• **Tareas**
1. En el texto sobre la no-vida vivida, ¿qué enfermedad obliga a vivir postrado en una cama?
2. Continúa, por favor, el texto sobre la no-vida vivida a partir de su última oración.

• **Texto**
+++++

486/ "La no-vida vivida"

<<Vivir así es muy poco vivir; pero, de otra parte, morir también así, sin haber vivido lo bastante alegremente para encontrar la muerte natural, es tan desalentador…>> (Camilo José Cela: Pabellón de reposo. RBA Editores, S.A. Barcelona, 1992. Pág., 111).

     <<Vivir así>>… Vale, pero, ¿qué es <<vivir así>>? <Vivir así>> es vivir postrado en una cama, o en un sillón, o en una silla; postrado uno en sí mismo. <<Vivir así>>: vivir sin vivir (pudiendo hacerlo; es decir: vivir), o tanto monta: <<La vida no vivida>> de Carl Jung. Pero don Camilo sin don no refiere sólo esta carencia de vida, no. Don Camilo José refiere más de una carencia en este sentido; por ejemplo: la <<no-vida vivida>> de quien, a causa de la tuberculosis, no vive más que postrado en una cama; o la de quien, estando sano como una pera, decide (a veces sin consciencia de ello) no vivir o vivir poco. Este es, con diferencia, el peor caso. No es el más dramático. Cierto; pero es, con el permiso de todos, el peor. Estar dotado para vivir y no hacerlo deviene, me parece, tristemente absurdo.

+++++

• **Sección de datos**
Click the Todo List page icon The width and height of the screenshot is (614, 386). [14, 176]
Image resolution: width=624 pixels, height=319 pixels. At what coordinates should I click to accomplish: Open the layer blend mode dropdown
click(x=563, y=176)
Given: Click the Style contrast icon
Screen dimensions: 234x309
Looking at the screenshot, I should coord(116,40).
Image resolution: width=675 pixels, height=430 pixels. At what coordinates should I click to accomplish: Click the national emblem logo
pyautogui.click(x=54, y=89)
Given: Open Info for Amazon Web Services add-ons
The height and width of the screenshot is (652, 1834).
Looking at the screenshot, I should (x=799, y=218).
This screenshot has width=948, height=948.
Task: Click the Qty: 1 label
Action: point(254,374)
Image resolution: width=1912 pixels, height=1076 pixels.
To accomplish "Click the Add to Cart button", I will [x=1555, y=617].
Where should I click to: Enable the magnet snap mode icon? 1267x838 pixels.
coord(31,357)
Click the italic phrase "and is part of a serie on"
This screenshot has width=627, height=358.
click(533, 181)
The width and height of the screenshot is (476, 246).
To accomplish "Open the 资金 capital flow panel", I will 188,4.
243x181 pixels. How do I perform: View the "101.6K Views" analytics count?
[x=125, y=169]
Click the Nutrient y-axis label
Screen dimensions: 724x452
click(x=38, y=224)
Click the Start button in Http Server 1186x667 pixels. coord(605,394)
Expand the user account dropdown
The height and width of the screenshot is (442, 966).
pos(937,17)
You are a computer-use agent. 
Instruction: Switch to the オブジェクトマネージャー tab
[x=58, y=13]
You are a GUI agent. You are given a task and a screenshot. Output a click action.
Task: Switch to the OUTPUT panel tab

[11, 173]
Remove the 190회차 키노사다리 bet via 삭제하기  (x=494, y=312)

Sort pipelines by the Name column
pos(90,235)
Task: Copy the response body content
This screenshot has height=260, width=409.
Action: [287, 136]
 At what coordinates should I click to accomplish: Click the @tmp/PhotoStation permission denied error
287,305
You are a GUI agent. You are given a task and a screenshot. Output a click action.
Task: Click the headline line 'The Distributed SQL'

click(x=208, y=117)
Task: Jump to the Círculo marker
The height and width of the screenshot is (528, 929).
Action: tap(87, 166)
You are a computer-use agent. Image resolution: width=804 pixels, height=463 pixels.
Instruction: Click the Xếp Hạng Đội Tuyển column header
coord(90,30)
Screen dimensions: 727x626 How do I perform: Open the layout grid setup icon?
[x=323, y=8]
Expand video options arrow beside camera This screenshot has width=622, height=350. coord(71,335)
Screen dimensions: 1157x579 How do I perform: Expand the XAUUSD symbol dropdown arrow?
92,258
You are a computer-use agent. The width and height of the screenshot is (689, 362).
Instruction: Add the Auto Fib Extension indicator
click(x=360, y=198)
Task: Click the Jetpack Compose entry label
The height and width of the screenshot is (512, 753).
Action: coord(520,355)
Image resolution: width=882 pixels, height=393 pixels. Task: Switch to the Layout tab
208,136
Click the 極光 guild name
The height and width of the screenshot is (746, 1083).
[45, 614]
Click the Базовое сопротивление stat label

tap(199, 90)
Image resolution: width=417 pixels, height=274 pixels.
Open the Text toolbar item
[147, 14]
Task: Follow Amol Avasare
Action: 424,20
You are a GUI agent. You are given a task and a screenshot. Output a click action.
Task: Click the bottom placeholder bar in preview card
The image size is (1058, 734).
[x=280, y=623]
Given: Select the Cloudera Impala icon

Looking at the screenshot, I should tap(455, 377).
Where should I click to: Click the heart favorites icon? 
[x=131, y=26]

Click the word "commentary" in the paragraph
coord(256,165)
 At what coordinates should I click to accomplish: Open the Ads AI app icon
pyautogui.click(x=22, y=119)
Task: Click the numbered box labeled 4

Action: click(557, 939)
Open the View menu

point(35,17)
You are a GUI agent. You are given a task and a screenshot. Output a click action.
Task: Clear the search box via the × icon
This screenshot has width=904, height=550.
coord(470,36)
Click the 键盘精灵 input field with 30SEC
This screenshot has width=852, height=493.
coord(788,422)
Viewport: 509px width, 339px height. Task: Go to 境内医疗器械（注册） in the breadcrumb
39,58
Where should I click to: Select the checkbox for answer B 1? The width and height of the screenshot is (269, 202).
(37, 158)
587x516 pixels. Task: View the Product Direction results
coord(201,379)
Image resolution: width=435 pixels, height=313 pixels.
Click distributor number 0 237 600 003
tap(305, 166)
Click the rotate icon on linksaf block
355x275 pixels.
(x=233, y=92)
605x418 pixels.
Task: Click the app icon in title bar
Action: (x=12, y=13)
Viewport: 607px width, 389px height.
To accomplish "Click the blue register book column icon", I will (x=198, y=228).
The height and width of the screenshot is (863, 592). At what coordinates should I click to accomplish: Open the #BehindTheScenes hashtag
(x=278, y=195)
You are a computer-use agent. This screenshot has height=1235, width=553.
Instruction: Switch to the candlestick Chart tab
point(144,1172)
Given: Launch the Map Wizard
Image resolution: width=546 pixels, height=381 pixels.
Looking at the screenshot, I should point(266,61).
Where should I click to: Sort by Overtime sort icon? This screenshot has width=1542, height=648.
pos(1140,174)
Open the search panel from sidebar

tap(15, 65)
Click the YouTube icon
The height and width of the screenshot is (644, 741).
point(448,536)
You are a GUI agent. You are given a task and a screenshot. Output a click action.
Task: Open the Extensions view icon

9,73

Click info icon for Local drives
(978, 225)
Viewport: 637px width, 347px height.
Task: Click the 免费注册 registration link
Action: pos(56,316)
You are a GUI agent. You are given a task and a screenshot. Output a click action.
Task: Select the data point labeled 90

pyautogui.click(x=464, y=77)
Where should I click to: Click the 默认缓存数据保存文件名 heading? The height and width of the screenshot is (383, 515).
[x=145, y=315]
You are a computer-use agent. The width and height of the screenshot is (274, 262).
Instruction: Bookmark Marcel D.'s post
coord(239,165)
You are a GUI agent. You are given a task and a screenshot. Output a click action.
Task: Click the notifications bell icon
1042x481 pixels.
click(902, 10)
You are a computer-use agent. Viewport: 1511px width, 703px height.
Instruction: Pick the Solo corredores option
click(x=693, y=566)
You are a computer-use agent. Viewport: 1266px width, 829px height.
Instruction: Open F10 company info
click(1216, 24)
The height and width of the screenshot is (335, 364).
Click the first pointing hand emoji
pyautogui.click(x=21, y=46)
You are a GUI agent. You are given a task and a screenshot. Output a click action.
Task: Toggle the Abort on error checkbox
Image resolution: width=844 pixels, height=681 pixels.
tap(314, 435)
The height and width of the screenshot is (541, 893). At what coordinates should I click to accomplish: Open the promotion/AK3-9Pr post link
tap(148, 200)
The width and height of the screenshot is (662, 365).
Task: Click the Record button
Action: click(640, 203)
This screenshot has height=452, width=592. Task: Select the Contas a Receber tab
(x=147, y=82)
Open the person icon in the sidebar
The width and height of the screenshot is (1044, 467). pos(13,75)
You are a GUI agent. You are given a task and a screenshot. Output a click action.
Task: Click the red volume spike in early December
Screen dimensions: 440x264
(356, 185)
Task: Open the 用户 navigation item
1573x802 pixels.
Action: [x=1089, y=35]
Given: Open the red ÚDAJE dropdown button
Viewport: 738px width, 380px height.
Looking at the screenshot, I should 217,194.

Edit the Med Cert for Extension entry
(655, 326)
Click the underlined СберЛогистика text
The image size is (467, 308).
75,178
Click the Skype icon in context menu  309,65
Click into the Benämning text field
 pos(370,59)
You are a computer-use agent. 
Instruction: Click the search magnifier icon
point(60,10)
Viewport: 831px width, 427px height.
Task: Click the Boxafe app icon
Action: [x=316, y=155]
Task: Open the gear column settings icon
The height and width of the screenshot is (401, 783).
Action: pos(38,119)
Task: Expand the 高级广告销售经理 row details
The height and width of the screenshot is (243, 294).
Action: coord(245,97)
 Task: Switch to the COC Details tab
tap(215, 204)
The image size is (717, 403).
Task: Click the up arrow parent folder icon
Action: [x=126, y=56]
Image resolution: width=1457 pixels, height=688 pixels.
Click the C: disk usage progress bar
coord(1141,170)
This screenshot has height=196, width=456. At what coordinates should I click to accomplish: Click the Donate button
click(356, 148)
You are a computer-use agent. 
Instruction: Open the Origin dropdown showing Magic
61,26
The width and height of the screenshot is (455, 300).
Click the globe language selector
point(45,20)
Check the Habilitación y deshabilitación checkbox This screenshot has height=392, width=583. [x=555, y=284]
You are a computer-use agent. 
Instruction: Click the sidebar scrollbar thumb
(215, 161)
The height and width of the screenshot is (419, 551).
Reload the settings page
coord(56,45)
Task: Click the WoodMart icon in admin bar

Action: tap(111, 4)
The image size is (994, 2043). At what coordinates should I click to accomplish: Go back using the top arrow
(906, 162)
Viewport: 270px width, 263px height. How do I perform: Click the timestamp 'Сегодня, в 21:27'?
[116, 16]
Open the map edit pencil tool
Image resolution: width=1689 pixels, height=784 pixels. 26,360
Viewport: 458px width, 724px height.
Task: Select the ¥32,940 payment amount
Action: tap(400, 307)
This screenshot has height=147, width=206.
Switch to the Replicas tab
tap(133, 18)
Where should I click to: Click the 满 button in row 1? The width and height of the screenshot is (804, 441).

+++++

• **Respuestas en orden**
1. La tuberculosis.

2.
     Yo no hablo del suicida. El suicida tendrá sus razones (todas legítimas, si cuerdo) para no querer vivir. Hablo del frustrado, del abúlico. Hablo del melancólico; ese que no sabe (porque sí puede; o eso quiero creer yo) vivir sacudiéndose de encima la pena por razones heterogéneas… <<Sólo el melancólico permaneció en su lecho, porque era inútil sacarlo al aire puro si sus ojos sólo veían sus propias pesadillas y sus oídos estaban sordos al tumulto de los pájaros>> (Isabel Allende: De amor y de sombra).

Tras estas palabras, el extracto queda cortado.